Nike did use E&Y, now uses PWC, GA, and most recently Verité. (See Mexico). Nike also uses the ISO 14000 environmental certification.

New Balance uses SA8000 Monitors

New Balance has 5 U.S. factories with the rest produced elsewhere. For example,

(NLCNET Report).

SA 8000 Corporate Monitors Show up – The Workers Have No Idea What It Is - Representatives from the Council on Economic Priorities Accreditation Agency (CEPAA) SA 8000 monitoring program showed up at the Lizhan Factory and were introduced at a morning assembly. Afterwards the workers told our researchers that they had no idea what SA 8000 was. Some other workers said the SA 8000 people organized a few talks on Chinese labor laws, but no one paid much attention (NLCNET report).

REEBOK has its Code of Conduct.,  Awards.

Insan Hitawasana Sejahtera (IHS)

Reebok claims it  "is the first company in the footwear industry to make public an in-depth, third-party critique of labor conditions in factories making its product. The study was conducted by Insan Hitawasana Sejahtera (IHS), a prominent independent research and consulting firm based in Jakarta, Indonesia.

Reebok subcontracts for athletic shoes in at least 40 contract production plants in South Korea, Indonesia, China, Thailand, Taiwan, and the Philippines.  Reebok, like Nike does corporate hopscotch, moving its subcontracts from South Korea and Taiwan to China,
Indonesia, and Thailand in search of the lowest wages (D. Fisher, "Global Hopscotch." US News & World Report, June 5, 1995, pp. 43-45.).


What are the Codes?

ADIDAS Code is Called STANDARDS OF ENGAGEMENT Expanded version.

Nike's code was drafted in 1992 U.S. State Department report to Congress on Human Rights highlights shoe factories' refusal to pay
Indonesia's minimum wage.

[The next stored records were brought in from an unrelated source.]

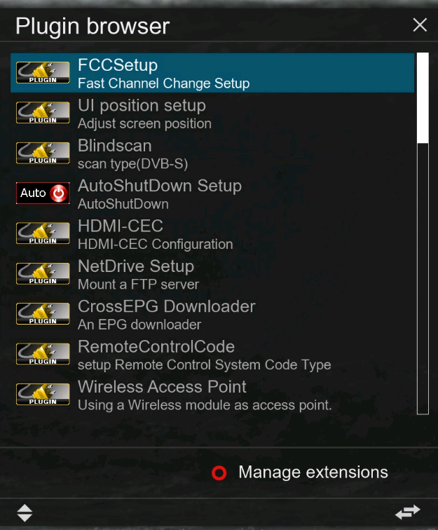Click the left/right swap arrows icon
Image resolution: width=438 pixels, height=530 pixels.
click(x=408, y=512)
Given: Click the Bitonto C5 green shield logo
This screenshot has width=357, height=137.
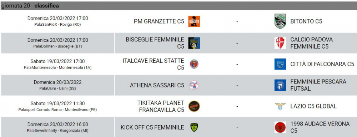Looking at the screenshot, I should [x=280, y=21].
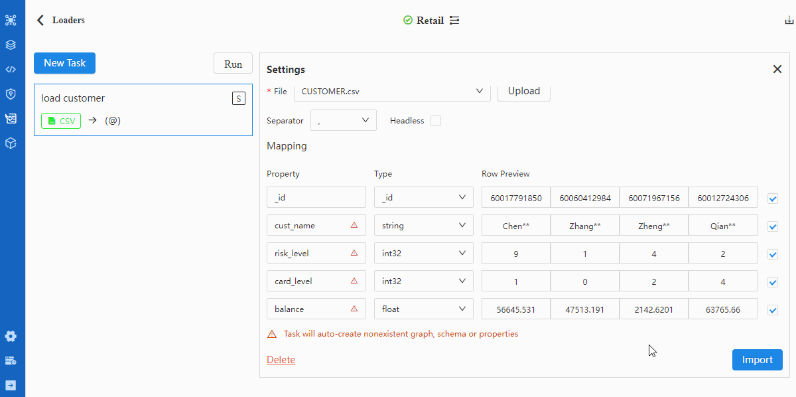Screen dimensions: 796x397
Task: Select the load customer task card
Action: 143,110
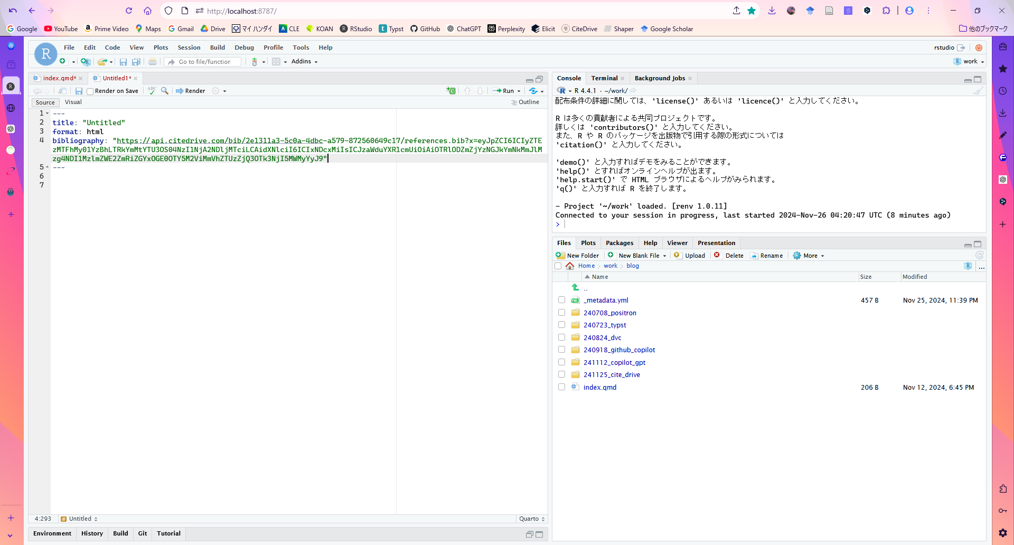Open the Run dropdown menu

(519, 91)
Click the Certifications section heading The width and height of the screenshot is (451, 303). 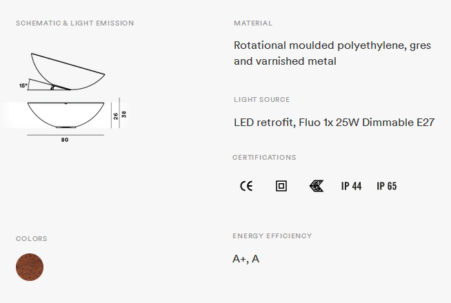point(264,158)
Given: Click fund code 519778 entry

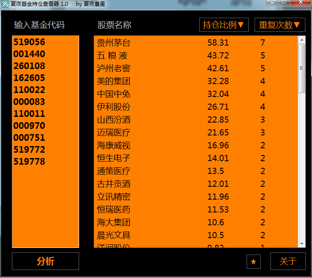Looking at the screenshot, I should point(29,162).
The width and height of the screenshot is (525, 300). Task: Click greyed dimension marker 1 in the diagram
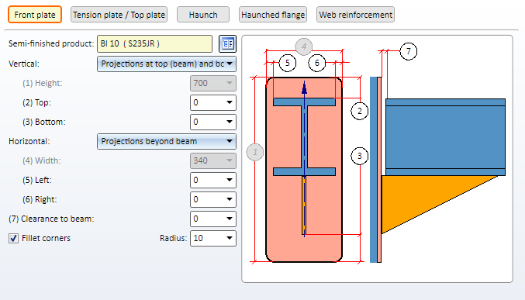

There is also a strike at Sung Hwa. Nike responds by  formulating "Code of Conduct and Memorandum of Understanding" for subcontractors.

Reebok's code was drafted in 1992.


Where is the Monitoring Activity?

ADIDAS - List of disclosed factory locations -- See ADIDAS

Nike - List of disclosed factory locations.

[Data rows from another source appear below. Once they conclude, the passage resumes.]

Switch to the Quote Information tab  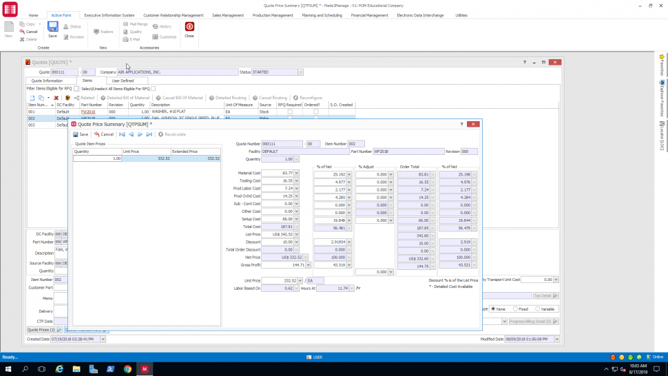pos(47,81)
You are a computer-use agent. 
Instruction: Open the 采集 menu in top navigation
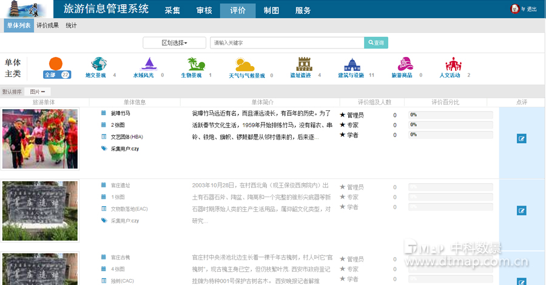click(x=172, y=10)
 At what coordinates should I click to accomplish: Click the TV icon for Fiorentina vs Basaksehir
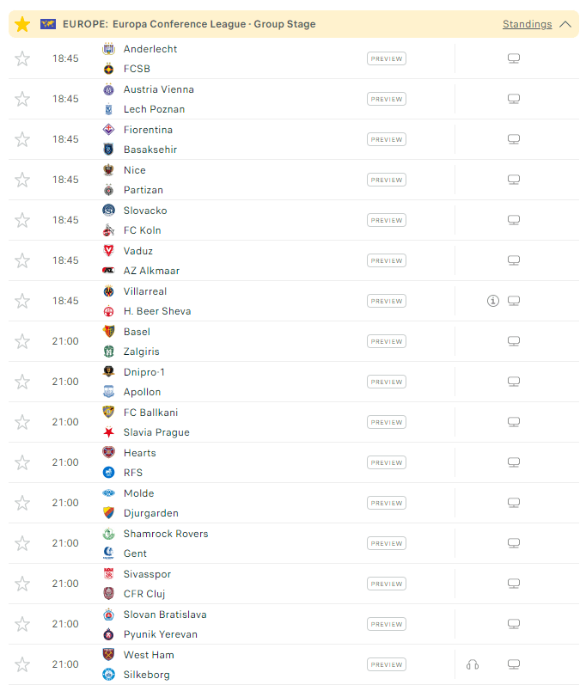point(514,139)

Reebok - List of disclosed factory locations. See Reebok


First, WHO CERTIFIES, SETS STANDARDS, AND RATES CORPORATIONS and MONITORS?

FIRST THERE ARE THOSE WHO CERTIFY, RATE, OR ORGANIZE THE CORPORATIONS AND MONITORS:

American Apparel Manufacturers Association (AAMA) recently set up guidelines for companies to police their factories and suppliers. AAMA standards include some fundamental rights, but exclude freedom of association and collective bargaining.

Apparel Industry Partnership (AIP). After talks broke down, a handful of major corporate participants, including Nike, Liz Claiborne, Phillips Van Heusen and Reebok, agreed to establish a Fair Labor Association (FLA, see below).

Council for Economic Priorities (CEP) gives out several corporate ratings, including one for "disclosure." But the methodology for defining "disclosure" is, in my view, the most bizarre in the whole world.  As they put it, "Disclosure grades are determined by the number of CEP surveys a company completes. A company returning surveys in all six issue areas (Note: Woman’s Advancement and Minority Advancement is a combined survey and Workplace Issues and Family Benefits is a combined survey), will receive the top grade for Disclosure." The grade for workplace is "evaluates general working conditions and the treatment of workers. This category is comprised of several indicators of performance, including various benefits, policies and programs offered to assist and enrich employees in their work, as well as their lives in general. Also, CEP evaluates safety conditions, training, and programs, for use as indicators of a worker's physical welfare in the context of potentially dangerous conditions. Overall, the category attempts to appraise a company's contributions to worker well-being via skills training and education, various health concerns, financial compensation, preparation for retirement, safety conditions, and assistance in the event that an employee is laid off." It is not at all clear if working conditions includes subcontract factory employees.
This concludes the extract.